Will: esse troço do dinheiro do MASP foi chute total da minha parte, não sei mesmo se a exposição do Realismo na França foi mero caça-níqueis ou não. Mas tem algumas pistas no ar.

S.: sem dúvida realismo "real" não existe mesmo. Uma FOTO, que retrata o real, já é uma construção (lembre os textos do Cartier-Bresson).

Re: Vá ver o Vik Muniz, sim, e obrigado por frequentar tão assiduamente o blogue.

Mariana: obrigado pelas frases de apoio e estímulo do tipo "deus me livre de ser como vc um dia" !!! Na verdade, a minha questão é: me venderam gato por lebre. Me disseram que era realismo, não era e me enrolaram na explicação. Pra mim tudo bem, eu me vingo escrevendo no blog. Mas o troço é DESEDUCATIVO para as massas que, parece, são o público buscado pelo museu.

Anna: MASP virou grife, tudo bem, não ligo se isso servir para atrair mais gente. O problema é que sendo grife, isso acaba esvaziando a experiência estética de ir ao Museu de arte. E, como disse acima, nessa exposição do realismo o público é meio que deseducado. (Aliás... vc entrou no Museu do Ipiranga ???)

Mariana Teresa disse...

Gian, sinceramente você não me pareceu muito preocupado com "as massas". Tanto é que o título do texto é "FUI logrado". Além disso, se você pensar no contexto "das massas" (da qual você, obviamente, se coloca de fora), ir ao museu significa ver o maior número possível de obras conhecidas e não ficar analisando o 'recorte histórico' como você, um ilustrado. Não sei se me sentiria enganada. A exposição é sobre realismo francês, ótimo, vamos ver quadros franceses (já que não posso ir até a França). Isso não deveria esvaziar a "experiência estética"! Ainda bem que tem gente indo ao museu, isso já é um grande passo pra nossa realidade!!! Eu entendi seu ponto de vista e até concordo em parte, mas o MASP e qualquer outro museu precisa de grande público, e defendo isso. Sem o público, o MASP estaria abandonado como tantos outros pontos culturais de São Paulo. Você não "foi logrado", tanto é que entende os quadros e suas épocas. Se o MASP precisa disso para atrair o público, é uma pena, mas tenho certeza que se "a massa" não fosse ao museu, ele não estaria como está hoje, afinal, os logrados são minoria.

Anônimo disse...

eu fui no MASP ver isso ontem! hehe tava mtoo cheio, nao entendi nada da exposição e alguns quadros nao tinham nada a ver, mas eu conversei em voz alta sobre cada um deles e me diverti bastantee! acho que eu sou o tipo de pessoa q vc não quer ver no MASP, gian! haha naooo.

helô beraldo disse...

Este blog é seu mesmo, Gianpaolo Dorigo? O melhor professor de história dos além-tempos de CPV? Quem fazia a melhor impressão do burguês-francês ridículo? :oD

Aqui é a Helô, sua sempre ex-aluna! Feliz por ver seus escritos, visitarei sempre!
Beijo!

Anna disse...

É, a galera acaba tendo um conceito errado do que é Realismo. Masp tá deseducando hahahahaha :(
Ah, entrava no museu sim! E na tumba do Dom Pedro também. Tem muita coisa informativa legal lá (acho legal que quase ninguém sabe que a tocha da tumba nunca apaga xD).

Gian disse...

Mari, fico com a impressão de que vc tá procurando pelo em ovo.

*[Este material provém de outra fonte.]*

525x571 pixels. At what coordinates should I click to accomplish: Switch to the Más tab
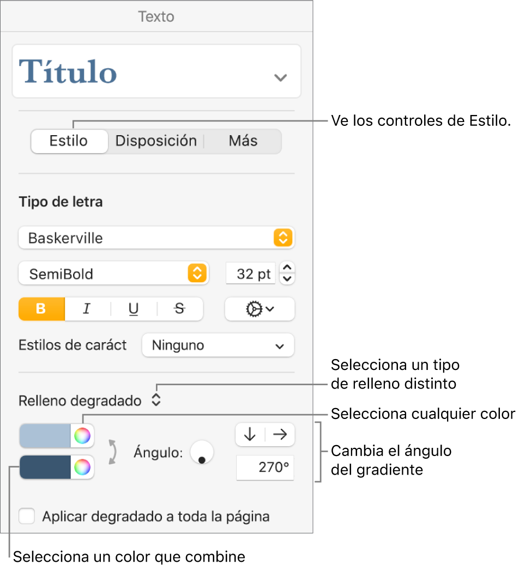243,141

Helô, sim, sim, sim, eu mesmo. Obrigado por prestigiar o blogue!

Anna, um dia te conto a verdadeira história da tocha que "nunca" apaga.

Anna disse...

Ahhh conta ae conta ae :D
Lembro das histórias da titia Lucimara (que dava aula de história) dos símbolos maçônicos que tinha nas obras da independência. Dava vontade de ficar olhando, olhando, pra ver se achava alguma coisa.